Carta a su abuelo
El Gordo cayó en el Cielo
El periodista Antonio J. Sánchez, de Huelva TV, dedica una emotiva carta a su abuelo, Rafael Sánchez Domínguez, que falleció en el día de ayer a los 94 años, precisamente el día del sorteo extraordinario de Navidad de la Lotería Nacional y en su aniversario de bodas. Hoy será la misa en el tanatorio nuevo a las cuatro para todos aquellos que quieran acompañar a su familia en este triste momento.

La lotería de Navidad se ha hecho de rogar este año. No había prisas. Hasta la una de la tarde el Gordo no se ha asomado por calles y bares, la vez que más tarde lo ha hecho, y, sin embargo, hoy, media hora antes, el auténtico premio de Navidad se lo han llevado en el Cielo. Hoy lunes 22 de diciembre, a las 12:29, casi 94 años después, y seguro que con bastante retraso le habrán recriminado a las puertas de San Pedro, Rafael Sánchez Domínguez, mi abuelo, regresa a ese mecanismo invisible que habita entre las nubes, el mismo del que salió un mes de febrero hace tanto, la única máquina capaz de engendrar tamaña voluntad de hierro.
Y es que hasta hacia cuatro días subía y bajaba de un tercero sin ascensor, abría la puerta del principal y se enfrentaba a la vida con la voluntad de quien quiere seguir respirando, y todo eso después de sobrevivir en los últimos tiempos a números achaques, contratiempos, remaches e incluso un atropello. Lo dicho, un superviviente, un ejemplo de eso en lo que nos obcecamos el resto, en querer salir airosos y triunfantes de lo único que un día acabará con uno mismo: nuestra propia vida. Y es que para morirse sólo hace falta estar vivo. Lo decía Mariano, mi suegro. No hay más ciencia, y como la de andar por casa ninguna.
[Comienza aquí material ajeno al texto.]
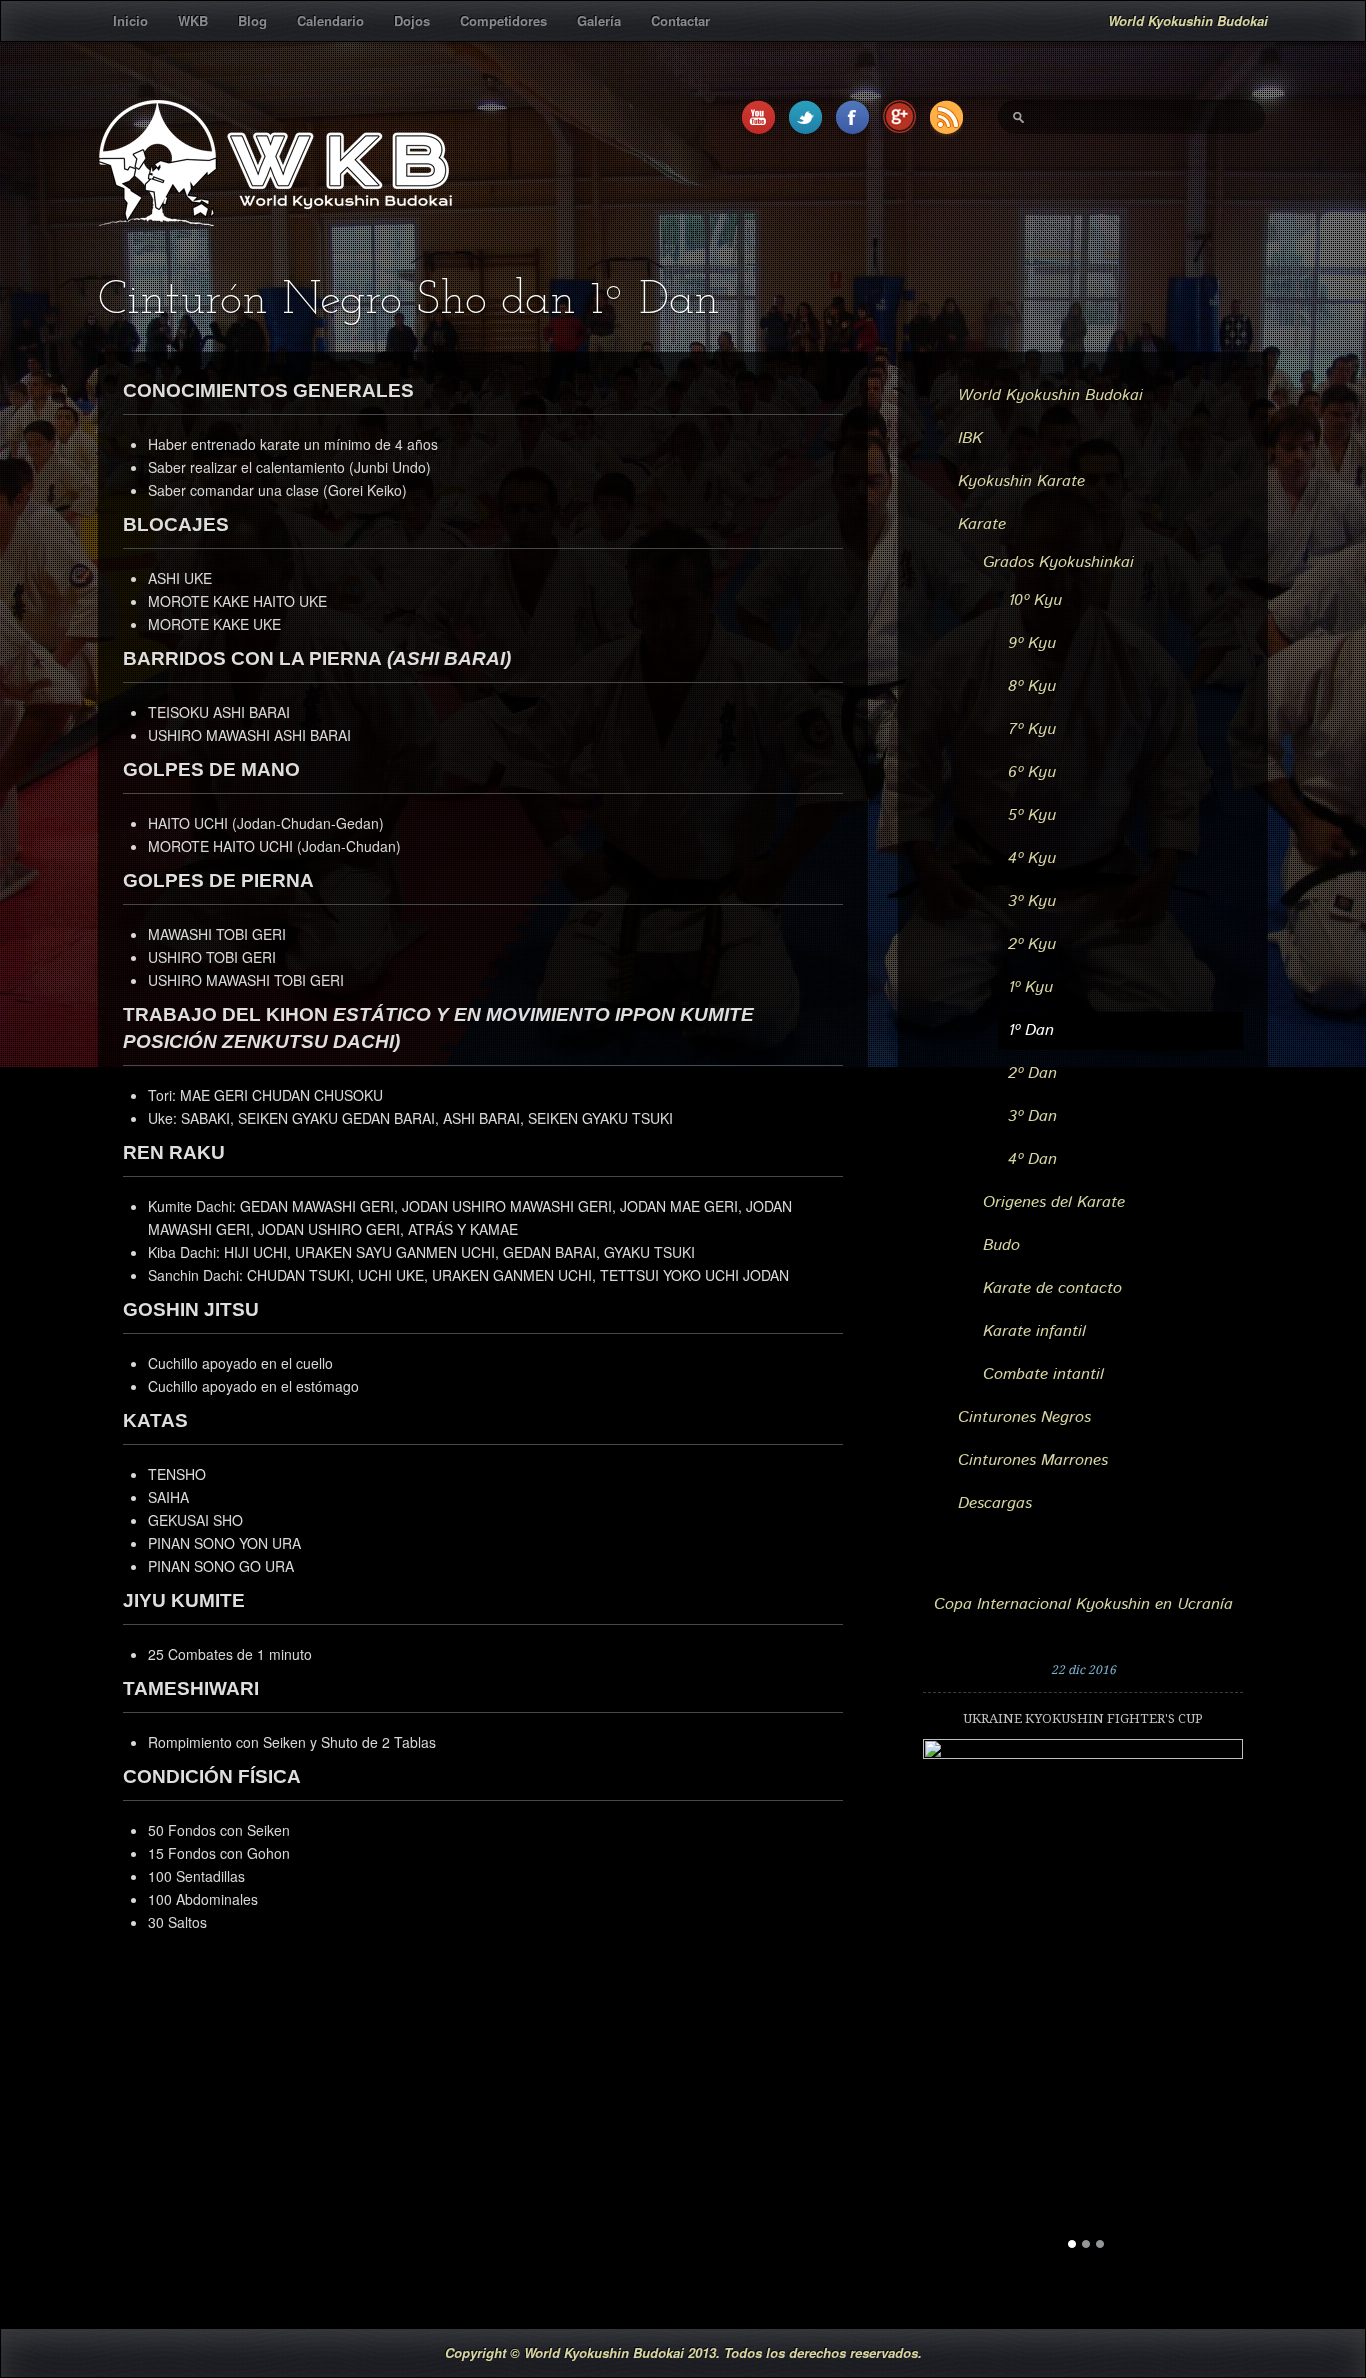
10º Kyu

Hoy para más inri era uno de sus días favoritos del año, 22 de diciembre, aniversario de bodas y entretenimiento hecho cuaderno y lápiz junto al televisor o la radio, siguiendo los bombos de la fortuna, esos mismos que a pies juntillas esperaba que un día le ayudará a cambiar la suerte de los suyos, con esa fe inmortal que sólo poseen unos pocos privilegiados que aún intuyen que los dorados hilos de la magia anidan entre las costuras del tiempo.
Ordenado, metódico, dicharachero y fuerte como ninguno, el abuelo Rafa no se despeinaba por nada ni ante nadie. A quien tuviera que llamarnos al orden lo hacía sin contemplaciones, y justo era más que Salomón, aunque gracias a Dios no se presentó nunca ocasión en que tuviera que demostrarlo. Y tanto era así que hubo una época en la que hasta controlaba la hora con dos relojes en la misma muñeca. Qué cosas tenía. Parece que aún lo estoy viendo con ambos relojes, uno para que vigilara al otro, y él desde arriba ojo avizor a que ninguno se escantillara. Lo llevaba todo al punto: su hora de abrir los ojos, el momento de afeitarse, las medicinas que debía tomar... Y luego al mundo. Un mundo demasiado obsesionado hoy día en traumatizarse con fantasmas que nosotros mismos fabricamos, que sólo existen en nuestra mente y quizás nunca lleguen, miedos y agobios que se le quedaban pequeños a él, uno de esos niños que vieron de todo antes de hacerse hombres.
Seguramente él no conoció lo que era el estrés, ni la depresión ni la ansiedad. Entonces no hacían falta esas cosas, había otras mucho más importantes de las que ocuparse. Y es que la suya es ya una generación dilapidada por el espejismo del olvido silencioso, frío y hambriento que ya por entonces comenzaba a tejer las mimbres del embudo de esa España gris y distante. Y fue precisamente en ese luminoso espejismo de fachadas blancas, casas palacio y corralas de vecinos con trazas de cuartelillo donde apareciste, abuelo, en esa Vestusta Onuba llena de contrastes de luces y sombras, bañando las tardes de verano al abrigo de una legendaria bóveda de eucaliptos y calentando los inviernos como mejor se podía, en tabernas y colmados que a muchos nos hubiese gustado pisar, aunque en mi caso sólo fuera para retratar. Gracias a esa memoria y algún que otro recuerdo prestado tus peripecias ya forman parte desde ya de la inmortalidad que otorgan el papel y la tinta.
Gracias, abuelo, gracias por todo lo que nos has dado. Hoy te decimos adiós con sabor de «hasta luego», y mientras el tiempo hace su trabajo, desde ahora vivirás en nuestro recuerdo, como las grandes leyendas, hasta que el destino nos alcance.